The thing is % are in many ways irrelevant

most divorces come down to needs. If there are lots of assets needs might be met with 50:50, if not that’s when people may get 55/60/65% etc. that may apply here-we don’t know. People saying oh you’ll get more simply don’t know because we don’t know what assets there are or what professions and earnings potential there are.

however, op was also arguing for opinions in spousal ( highly unlikely) and he dies t really have strong case to argue years of sacrifices impacting ability to earn. That the point. He earns less through his own career choices but now exists his ex to fund that choice.

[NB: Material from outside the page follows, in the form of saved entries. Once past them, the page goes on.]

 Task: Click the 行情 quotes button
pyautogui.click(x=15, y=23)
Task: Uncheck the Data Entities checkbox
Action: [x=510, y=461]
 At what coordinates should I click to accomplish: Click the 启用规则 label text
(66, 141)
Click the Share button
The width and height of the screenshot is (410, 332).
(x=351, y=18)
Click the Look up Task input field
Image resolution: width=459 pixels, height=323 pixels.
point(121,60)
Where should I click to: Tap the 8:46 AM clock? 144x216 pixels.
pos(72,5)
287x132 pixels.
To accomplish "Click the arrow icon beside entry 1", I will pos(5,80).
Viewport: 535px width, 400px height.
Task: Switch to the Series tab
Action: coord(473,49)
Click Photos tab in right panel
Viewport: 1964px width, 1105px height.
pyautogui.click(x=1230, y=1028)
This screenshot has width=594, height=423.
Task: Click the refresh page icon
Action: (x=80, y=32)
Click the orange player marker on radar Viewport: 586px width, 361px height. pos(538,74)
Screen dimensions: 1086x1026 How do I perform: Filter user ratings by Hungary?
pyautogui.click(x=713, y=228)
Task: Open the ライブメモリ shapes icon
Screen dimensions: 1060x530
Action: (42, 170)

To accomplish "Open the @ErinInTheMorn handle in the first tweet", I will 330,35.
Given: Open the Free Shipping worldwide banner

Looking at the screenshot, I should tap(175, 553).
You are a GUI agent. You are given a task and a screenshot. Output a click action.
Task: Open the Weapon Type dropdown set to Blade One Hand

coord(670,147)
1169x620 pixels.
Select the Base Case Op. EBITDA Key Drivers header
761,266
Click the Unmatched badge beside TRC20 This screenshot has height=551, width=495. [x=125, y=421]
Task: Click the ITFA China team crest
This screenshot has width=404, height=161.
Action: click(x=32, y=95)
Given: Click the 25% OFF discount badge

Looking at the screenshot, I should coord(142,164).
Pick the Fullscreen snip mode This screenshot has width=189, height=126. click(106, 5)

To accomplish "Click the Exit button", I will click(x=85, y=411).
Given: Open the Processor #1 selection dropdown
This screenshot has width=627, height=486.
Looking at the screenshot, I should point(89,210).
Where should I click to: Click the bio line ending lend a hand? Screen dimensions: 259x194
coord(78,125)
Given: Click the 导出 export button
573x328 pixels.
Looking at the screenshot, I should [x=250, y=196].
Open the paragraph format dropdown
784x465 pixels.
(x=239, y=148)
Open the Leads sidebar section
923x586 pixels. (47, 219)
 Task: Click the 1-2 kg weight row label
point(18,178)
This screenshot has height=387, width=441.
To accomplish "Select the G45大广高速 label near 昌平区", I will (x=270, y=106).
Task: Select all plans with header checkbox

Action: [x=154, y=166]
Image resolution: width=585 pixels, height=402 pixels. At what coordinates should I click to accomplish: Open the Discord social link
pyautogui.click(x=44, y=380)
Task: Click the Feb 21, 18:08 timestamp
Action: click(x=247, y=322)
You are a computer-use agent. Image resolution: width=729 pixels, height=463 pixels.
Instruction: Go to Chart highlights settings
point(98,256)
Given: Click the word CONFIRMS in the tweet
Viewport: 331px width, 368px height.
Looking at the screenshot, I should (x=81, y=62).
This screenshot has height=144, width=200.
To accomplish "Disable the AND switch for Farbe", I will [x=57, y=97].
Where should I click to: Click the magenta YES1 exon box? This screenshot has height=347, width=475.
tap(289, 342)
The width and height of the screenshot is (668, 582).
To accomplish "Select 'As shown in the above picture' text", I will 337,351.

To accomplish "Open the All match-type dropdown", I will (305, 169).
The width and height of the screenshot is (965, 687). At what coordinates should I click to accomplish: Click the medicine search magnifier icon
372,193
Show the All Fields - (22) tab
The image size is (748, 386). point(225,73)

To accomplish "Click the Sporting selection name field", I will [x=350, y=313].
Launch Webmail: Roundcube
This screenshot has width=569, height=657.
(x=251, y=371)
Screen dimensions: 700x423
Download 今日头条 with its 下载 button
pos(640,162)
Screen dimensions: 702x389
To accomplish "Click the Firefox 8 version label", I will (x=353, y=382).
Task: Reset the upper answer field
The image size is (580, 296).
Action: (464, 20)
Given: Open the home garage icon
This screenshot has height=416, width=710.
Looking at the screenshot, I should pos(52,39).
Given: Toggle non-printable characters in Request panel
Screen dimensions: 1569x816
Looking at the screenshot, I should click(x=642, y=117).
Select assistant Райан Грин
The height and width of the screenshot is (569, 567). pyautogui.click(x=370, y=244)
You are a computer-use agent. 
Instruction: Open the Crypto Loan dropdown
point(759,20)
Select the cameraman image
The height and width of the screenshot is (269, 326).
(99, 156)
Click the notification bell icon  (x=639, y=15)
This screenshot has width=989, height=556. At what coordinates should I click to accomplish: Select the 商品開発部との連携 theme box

he might, through the process be in a position to get slightly higher equity share but we simply don’t know

caringcarer · 29/04/2024 10:23

The likelihood is 50/50 split of house, savings, any premium bonds, ISA's etc and pension sharing so if your stbxw has a better pension than you you'll get have of joint pensions. Then if you have 50/50 parenting of your DC it will be up to each of you individually to support your DC yourself. Once you divorce you are no longer your wife's worry or business. It won't make any difference to your DD who will live with both of you. Unless you are disabled your wife won't be ordered to pay spousal maintenance to you. The judge will expect you to fully support yourself as a grown up. It is very rare for SM and usually if it was awarded your wife would have to be earning close to £500k a year.

TooTrusting · 29/04/2024 14:44

The application of the S.25 factors is discretionary. The lawyer's job is essentially to second guess how they might be applied if it were to go before a judge, with reference to their professional experience and reported case law.

There is no simple formula. I always say that if you put the same facts to 20 different judges you'd get 20 different (albeit similar) outcomes.
There shouldn't be, but there are vast regional differences. In South Wales where I practice the norm in your situation is for the lesser earning spouse to get 60% of the equity. A judge I was before recently called it a "rule of thumb". Also in my region spousal maintenance is almost unheard of. However my colleagues in London, where I used to practice, tell me that it is very different up there.

The lesser earning spouse is usually a wife but the law should not discriminate so the discretion to give you more should apply equally to you as a lesser earning husband. However, you can expect the possibility of an unconscious bias since you are the man.

Please ignore the posters who suggest a lesser earning spouse might get to stay in the house. Or that you might get >50% of the pension. In over 25 years of practise I have never seen either. "Mesher" orders, where one spouse's interest in the property is delayed until the children are grown up, are rare and fraught with difficulties and are very very unlikely where the other spouse would be left with zero capital for a number of years.

The whole picture needs to be known for anyone to give you any proper advice. Eg the pensions, savings etc. there may be some negotiation around a valuable pension to give you more free capital in the shorter term. Please go and see a lawyer (and don't expect one hour free advice, that's both a myth and frankly cheeky. You are seeking and receiving valuable advice, we owe anyone who consults us a duty of care and are liable to you for our advice.